Collected data
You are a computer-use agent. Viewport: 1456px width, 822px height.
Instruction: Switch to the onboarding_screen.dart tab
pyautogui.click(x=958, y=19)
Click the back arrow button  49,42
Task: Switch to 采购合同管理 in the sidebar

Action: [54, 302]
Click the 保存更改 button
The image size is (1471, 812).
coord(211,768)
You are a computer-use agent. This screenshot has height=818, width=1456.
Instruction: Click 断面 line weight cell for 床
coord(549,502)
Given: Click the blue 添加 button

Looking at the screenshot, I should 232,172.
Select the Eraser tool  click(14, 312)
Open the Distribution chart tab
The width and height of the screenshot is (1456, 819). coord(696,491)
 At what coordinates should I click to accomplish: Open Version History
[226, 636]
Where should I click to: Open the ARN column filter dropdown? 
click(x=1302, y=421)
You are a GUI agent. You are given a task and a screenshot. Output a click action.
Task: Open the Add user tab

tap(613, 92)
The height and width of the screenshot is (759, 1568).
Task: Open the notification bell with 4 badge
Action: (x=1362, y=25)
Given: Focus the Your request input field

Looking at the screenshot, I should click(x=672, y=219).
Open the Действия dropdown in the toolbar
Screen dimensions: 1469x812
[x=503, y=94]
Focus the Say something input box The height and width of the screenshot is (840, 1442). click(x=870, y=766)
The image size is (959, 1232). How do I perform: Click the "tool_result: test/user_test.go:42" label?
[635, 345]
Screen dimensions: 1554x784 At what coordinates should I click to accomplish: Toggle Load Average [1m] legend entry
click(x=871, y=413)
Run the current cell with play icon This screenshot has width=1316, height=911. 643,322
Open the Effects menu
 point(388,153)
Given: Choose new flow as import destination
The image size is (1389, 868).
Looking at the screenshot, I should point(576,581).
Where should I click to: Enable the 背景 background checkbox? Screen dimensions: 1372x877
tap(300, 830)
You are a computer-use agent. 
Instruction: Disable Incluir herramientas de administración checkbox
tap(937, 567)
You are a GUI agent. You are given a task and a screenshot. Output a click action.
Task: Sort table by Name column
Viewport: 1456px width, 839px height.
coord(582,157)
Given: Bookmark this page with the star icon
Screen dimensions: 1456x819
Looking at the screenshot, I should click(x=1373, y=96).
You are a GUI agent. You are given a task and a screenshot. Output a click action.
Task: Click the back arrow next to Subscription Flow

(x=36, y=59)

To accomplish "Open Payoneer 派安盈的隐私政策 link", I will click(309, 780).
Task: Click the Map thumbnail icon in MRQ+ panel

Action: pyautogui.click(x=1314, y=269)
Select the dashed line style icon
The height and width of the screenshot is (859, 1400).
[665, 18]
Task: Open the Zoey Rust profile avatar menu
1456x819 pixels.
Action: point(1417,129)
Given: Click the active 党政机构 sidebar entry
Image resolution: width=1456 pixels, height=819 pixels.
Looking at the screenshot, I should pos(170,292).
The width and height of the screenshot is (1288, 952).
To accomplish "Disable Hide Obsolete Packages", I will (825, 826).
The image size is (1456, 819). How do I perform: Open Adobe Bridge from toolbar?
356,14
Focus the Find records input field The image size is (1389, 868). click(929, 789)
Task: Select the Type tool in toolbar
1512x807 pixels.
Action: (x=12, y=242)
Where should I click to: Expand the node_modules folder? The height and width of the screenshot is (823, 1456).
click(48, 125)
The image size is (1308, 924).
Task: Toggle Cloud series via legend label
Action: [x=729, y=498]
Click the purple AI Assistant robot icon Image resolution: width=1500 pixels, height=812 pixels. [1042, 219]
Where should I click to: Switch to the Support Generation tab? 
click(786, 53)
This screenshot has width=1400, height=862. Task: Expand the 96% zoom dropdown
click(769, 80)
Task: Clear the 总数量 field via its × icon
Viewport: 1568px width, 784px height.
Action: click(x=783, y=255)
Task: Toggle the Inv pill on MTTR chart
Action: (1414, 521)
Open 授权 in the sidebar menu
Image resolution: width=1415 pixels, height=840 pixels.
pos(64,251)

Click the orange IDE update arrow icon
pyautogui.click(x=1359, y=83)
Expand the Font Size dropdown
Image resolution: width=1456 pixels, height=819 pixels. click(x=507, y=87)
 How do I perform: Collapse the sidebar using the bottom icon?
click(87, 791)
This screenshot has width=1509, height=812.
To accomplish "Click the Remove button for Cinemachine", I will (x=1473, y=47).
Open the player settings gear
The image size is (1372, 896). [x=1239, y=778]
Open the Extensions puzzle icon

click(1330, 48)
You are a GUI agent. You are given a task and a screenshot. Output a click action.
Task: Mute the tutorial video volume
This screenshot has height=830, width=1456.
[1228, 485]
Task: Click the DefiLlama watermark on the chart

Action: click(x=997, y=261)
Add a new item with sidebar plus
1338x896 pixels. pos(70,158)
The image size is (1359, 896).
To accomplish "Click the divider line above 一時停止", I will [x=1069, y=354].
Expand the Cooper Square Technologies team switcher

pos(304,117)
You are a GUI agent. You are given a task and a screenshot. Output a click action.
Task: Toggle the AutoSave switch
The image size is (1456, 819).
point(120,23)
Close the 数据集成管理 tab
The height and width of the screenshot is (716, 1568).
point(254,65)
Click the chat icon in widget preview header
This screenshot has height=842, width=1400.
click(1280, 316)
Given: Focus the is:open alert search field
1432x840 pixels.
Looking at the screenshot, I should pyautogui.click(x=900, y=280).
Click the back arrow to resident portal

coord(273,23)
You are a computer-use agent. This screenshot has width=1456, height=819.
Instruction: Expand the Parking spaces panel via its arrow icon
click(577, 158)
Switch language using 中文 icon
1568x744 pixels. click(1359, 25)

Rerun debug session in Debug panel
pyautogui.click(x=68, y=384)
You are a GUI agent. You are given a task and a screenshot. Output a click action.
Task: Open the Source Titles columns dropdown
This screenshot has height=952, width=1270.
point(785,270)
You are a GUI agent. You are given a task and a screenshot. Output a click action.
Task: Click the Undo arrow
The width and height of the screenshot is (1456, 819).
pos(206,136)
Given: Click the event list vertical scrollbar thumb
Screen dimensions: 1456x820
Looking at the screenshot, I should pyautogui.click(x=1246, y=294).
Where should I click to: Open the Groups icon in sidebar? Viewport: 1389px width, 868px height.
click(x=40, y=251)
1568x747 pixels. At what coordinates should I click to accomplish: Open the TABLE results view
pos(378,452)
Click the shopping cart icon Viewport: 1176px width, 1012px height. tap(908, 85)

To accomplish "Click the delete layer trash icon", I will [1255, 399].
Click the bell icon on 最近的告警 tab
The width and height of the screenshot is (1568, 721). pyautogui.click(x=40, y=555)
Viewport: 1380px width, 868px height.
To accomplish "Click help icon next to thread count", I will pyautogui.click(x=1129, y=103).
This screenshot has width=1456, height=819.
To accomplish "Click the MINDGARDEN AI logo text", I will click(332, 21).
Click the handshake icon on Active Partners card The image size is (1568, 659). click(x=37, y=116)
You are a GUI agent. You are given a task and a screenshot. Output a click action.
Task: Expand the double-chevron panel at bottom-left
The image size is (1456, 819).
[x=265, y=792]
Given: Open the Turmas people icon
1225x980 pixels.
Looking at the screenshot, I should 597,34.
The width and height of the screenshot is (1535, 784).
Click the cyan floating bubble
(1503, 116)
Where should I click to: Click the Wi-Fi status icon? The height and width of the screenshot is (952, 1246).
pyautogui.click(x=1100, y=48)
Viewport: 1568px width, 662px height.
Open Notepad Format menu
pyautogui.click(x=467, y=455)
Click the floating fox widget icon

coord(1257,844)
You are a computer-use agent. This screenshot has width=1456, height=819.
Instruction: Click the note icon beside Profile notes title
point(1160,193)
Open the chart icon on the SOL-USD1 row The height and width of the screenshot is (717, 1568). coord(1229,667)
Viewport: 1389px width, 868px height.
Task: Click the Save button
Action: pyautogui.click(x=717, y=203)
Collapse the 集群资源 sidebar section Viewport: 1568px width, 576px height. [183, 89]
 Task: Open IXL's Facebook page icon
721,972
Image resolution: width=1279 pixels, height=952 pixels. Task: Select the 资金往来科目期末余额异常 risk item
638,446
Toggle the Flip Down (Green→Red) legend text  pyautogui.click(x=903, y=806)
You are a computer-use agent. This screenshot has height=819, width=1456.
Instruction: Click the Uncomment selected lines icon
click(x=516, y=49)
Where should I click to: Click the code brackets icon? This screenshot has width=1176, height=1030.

Your objective: If a line falls between the first line of the data above and the line holding "Select the Eraser", inclusive, retype it exactly; retype no other line.

Task answer:
You are a computer-use agent. Viewport: 1456px width, 822px height.
Instruction: Switch to the onboarding_screen.dart tab
pyautogui.click(x=958, y=19)
Click the back arrow button  49,42
Task: Switch to 采购合同管理 in the sidebar

Action: [54, 302]
Click the 保存更改 button
The image size is (1471, 812).
coord(211,768)
You are a computer-use agent. This screenshot has height=818, width=1456.
Instruction: Click 断面 line weight cell for 床
coord(549,502)
Given: Click the blue 添加 button

Looking at the screenshot, I should 232,172.
Select the Eraser tool  click(14, 312)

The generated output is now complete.